__Assigned task__. Within the listing below, how many lines contain the word "Viewport"? Answer with the number only.

__Material provided__.
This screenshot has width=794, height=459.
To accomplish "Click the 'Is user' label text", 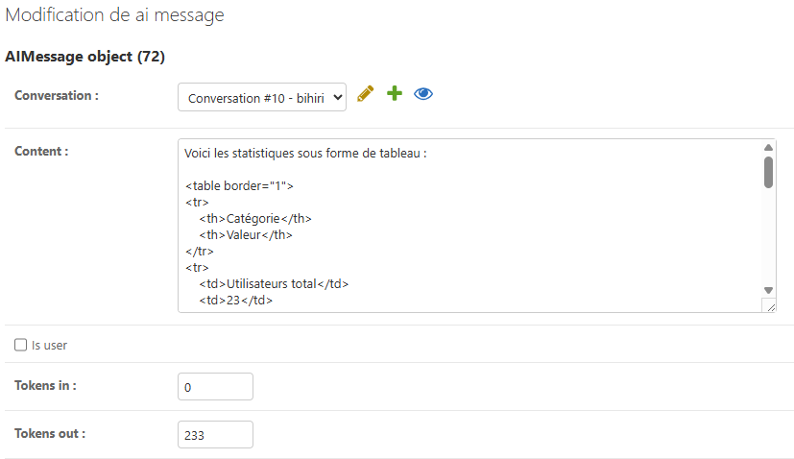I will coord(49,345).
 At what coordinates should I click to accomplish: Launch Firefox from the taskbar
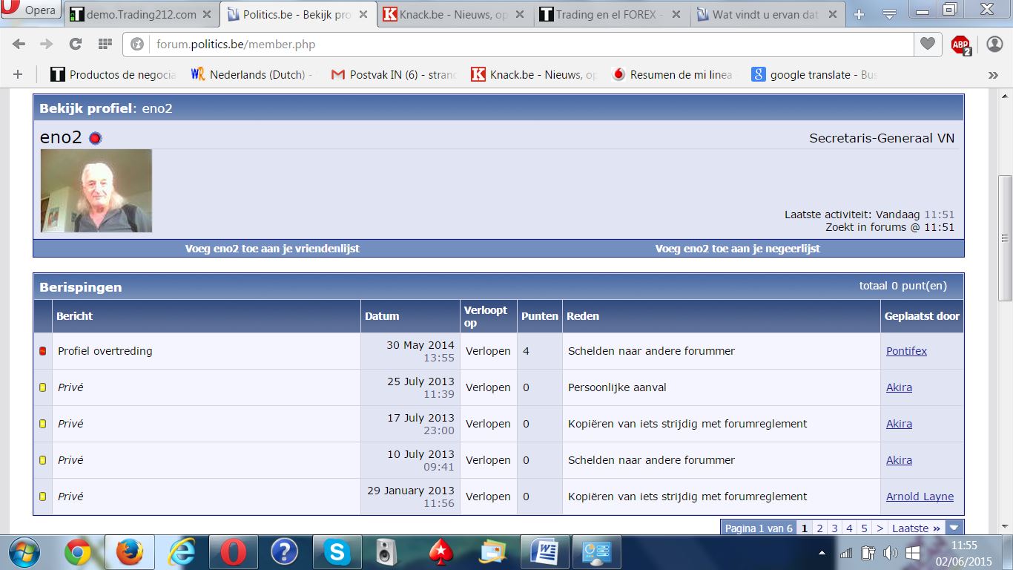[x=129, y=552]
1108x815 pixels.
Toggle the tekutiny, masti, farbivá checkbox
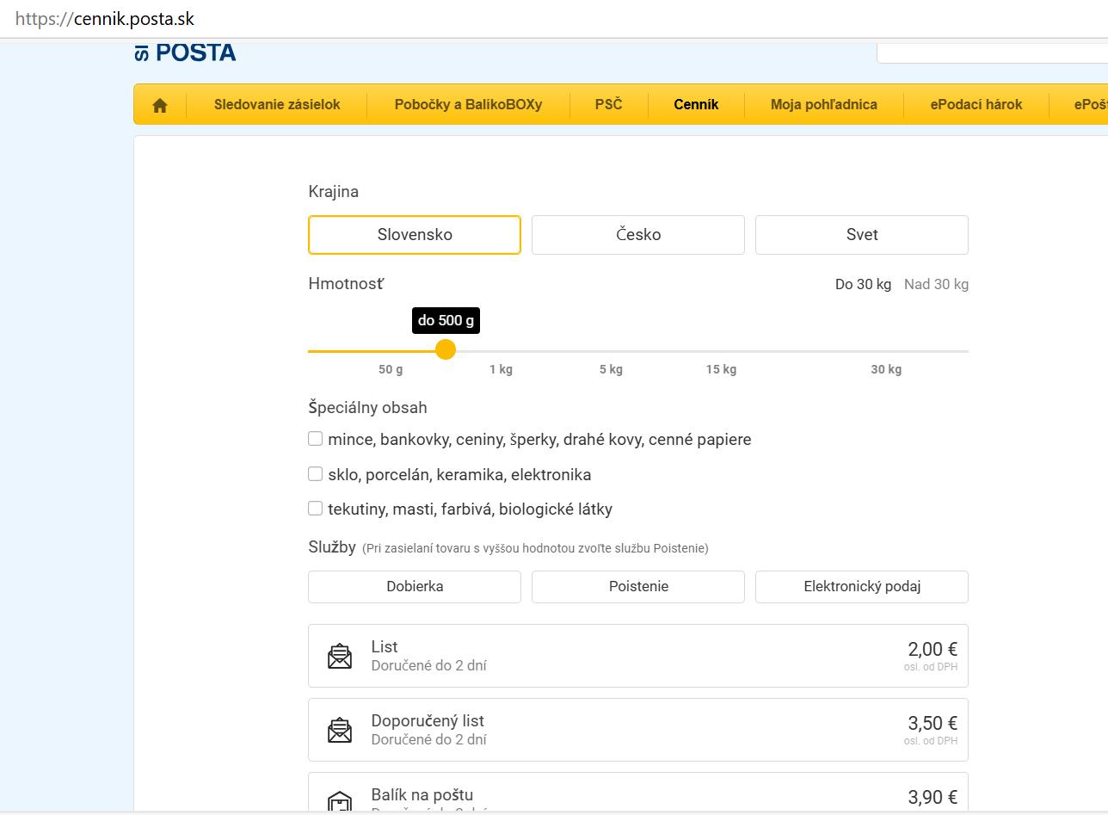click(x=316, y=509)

...

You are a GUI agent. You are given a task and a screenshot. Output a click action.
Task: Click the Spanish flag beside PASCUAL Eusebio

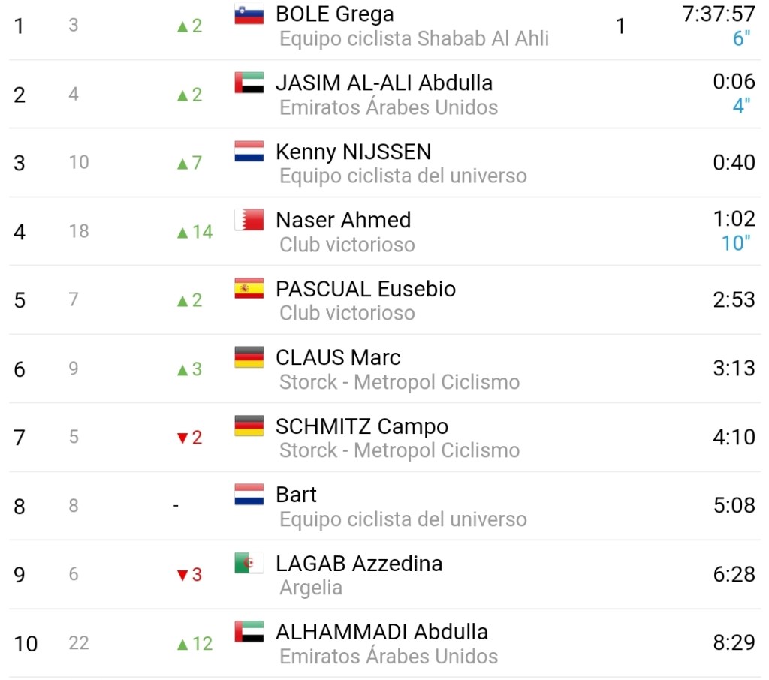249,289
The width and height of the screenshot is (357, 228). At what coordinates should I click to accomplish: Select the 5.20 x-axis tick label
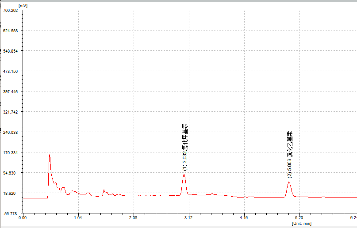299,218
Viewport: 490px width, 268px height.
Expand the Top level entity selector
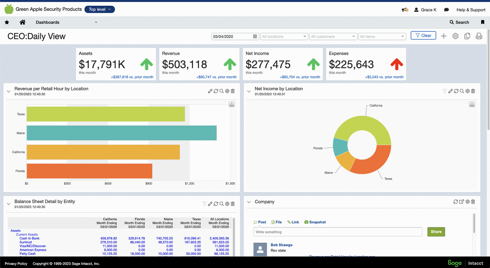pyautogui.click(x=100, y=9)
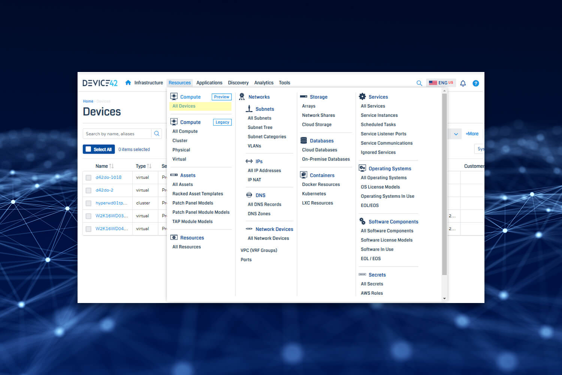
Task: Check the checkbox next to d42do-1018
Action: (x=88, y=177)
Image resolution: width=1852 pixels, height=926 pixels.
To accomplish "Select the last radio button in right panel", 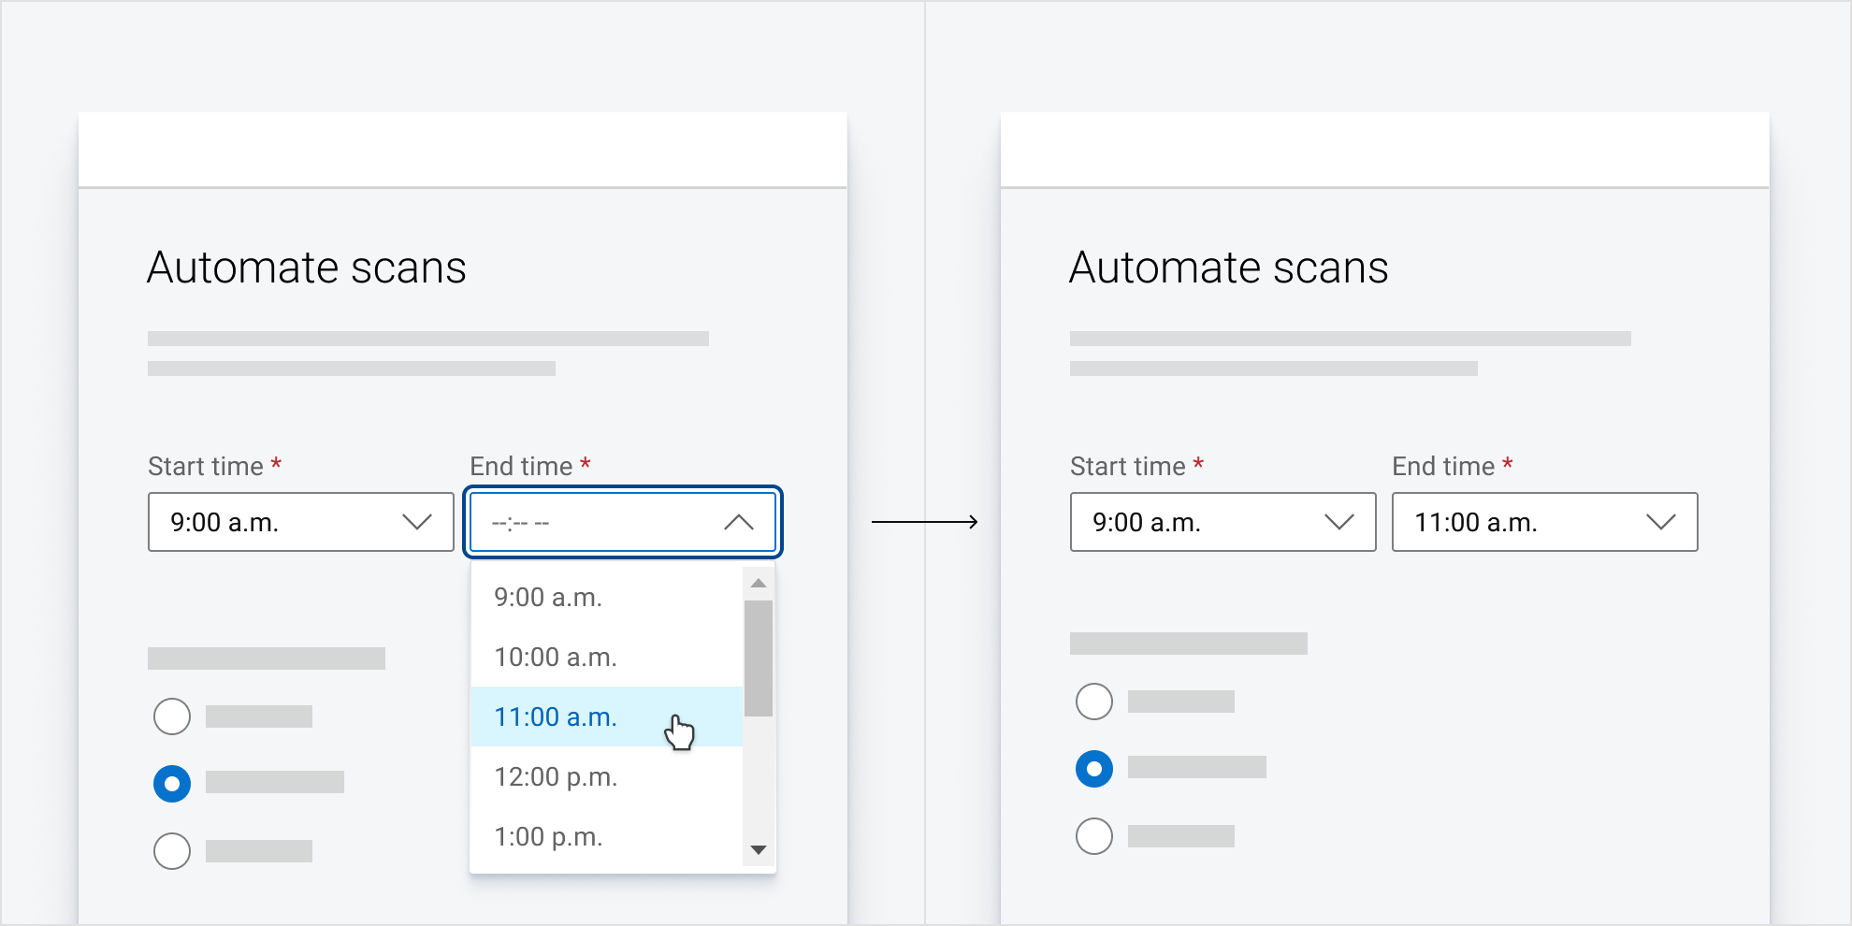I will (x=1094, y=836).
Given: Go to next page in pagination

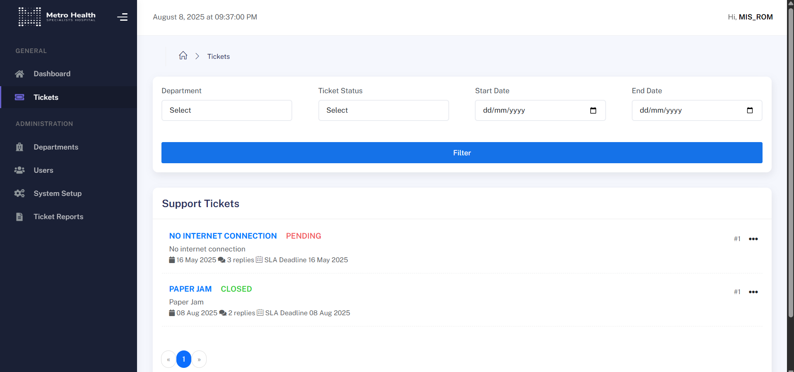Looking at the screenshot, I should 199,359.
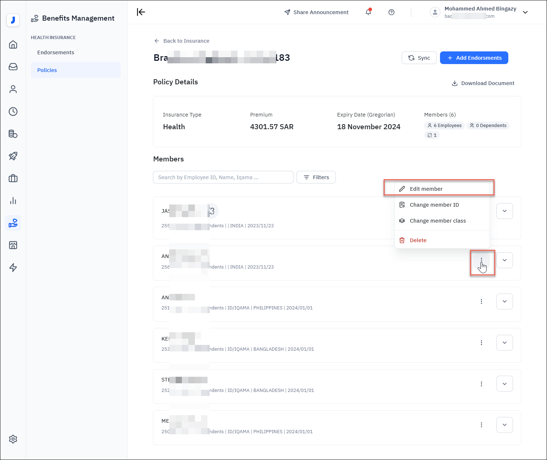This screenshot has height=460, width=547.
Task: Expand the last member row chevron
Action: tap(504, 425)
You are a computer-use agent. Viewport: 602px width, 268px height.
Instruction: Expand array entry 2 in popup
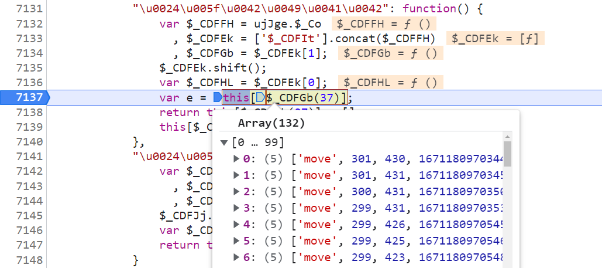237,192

--

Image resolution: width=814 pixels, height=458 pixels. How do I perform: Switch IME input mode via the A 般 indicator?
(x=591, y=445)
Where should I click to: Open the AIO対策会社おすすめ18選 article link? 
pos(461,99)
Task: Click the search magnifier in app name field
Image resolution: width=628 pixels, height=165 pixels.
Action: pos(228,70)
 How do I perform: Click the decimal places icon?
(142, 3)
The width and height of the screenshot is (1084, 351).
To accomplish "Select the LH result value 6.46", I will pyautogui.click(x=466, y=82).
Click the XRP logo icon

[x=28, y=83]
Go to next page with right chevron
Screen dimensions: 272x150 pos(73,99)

__Answer box__. 2